Subito dopo il nostro intervento, infatti, la Questura ha proceduto in data 30 marzo a riunire tutti i sindacati di Polizia al fine di modificare il Regolamento, per rendere ancora più rapide le procedure esecutive (30 giorni anzichè i 60 previsti) e rendere sempre più stringenti i criteri di assegnazione.
Oltre a questo la Questura con nota del Vicario datata 08/05/2026 ha risposto a questa O.S. comunicando “di aver già posto in essere le procedure volte al recupero dei posti letto nel rispetto della normativa e del regolamento di settore”.
Che si stia dando esecutività agli sfratti ne abbiamo avuto conferma da diverse fonti, primi tra tutti i responsabili delle caserme più importi della Questura di Roma, i quali hanno confermato che sono state recapitate decine e decine di lettere a tutti quei dipendenti alloggiati privi di qualsiasi titolo, dando loro i 30 giorni di rito per lasciare l’immobile, prima di dare inizio all’esecuzione forzata, esattamente come previsto dal regolamento.

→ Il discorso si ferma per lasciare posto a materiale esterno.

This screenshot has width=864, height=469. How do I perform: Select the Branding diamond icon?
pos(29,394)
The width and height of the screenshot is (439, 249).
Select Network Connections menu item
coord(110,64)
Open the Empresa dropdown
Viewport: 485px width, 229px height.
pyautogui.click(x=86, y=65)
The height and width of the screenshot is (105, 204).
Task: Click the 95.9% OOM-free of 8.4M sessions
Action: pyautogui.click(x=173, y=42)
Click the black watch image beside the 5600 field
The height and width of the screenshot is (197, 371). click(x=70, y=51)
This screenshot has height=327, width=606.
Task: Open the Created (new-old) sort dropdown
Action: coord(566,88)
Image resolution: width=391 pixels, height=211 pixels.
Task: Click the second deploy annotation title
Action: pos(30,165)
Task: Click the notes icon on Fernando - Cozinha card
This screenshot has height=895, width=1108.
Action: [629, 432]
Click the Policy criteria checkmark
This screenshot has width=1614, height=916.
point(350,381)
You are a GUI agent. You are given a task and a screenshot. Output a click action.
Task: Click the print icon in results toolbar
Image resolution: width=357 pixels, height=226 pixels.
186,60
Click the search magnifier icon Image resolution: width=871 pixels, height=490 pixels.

Presto quindi molti poliziotti non residenti (prevalentemente ispettori ma non solo) potranno ricevere il loro alloggio di servizio senza dover pagare affitti per migliaia di euro.
Siamo convinti di aver reso con il nostro intervento, un servizio nell’interesse generale di tutti i poliziotti, nella consapevolezza che la situazione che si era creata non era più tollerabile e che se non ci fosse stato il nostro intervento tale scempio sarebbe continuato a persistere indisturbato per chissà quanto tempo ancora.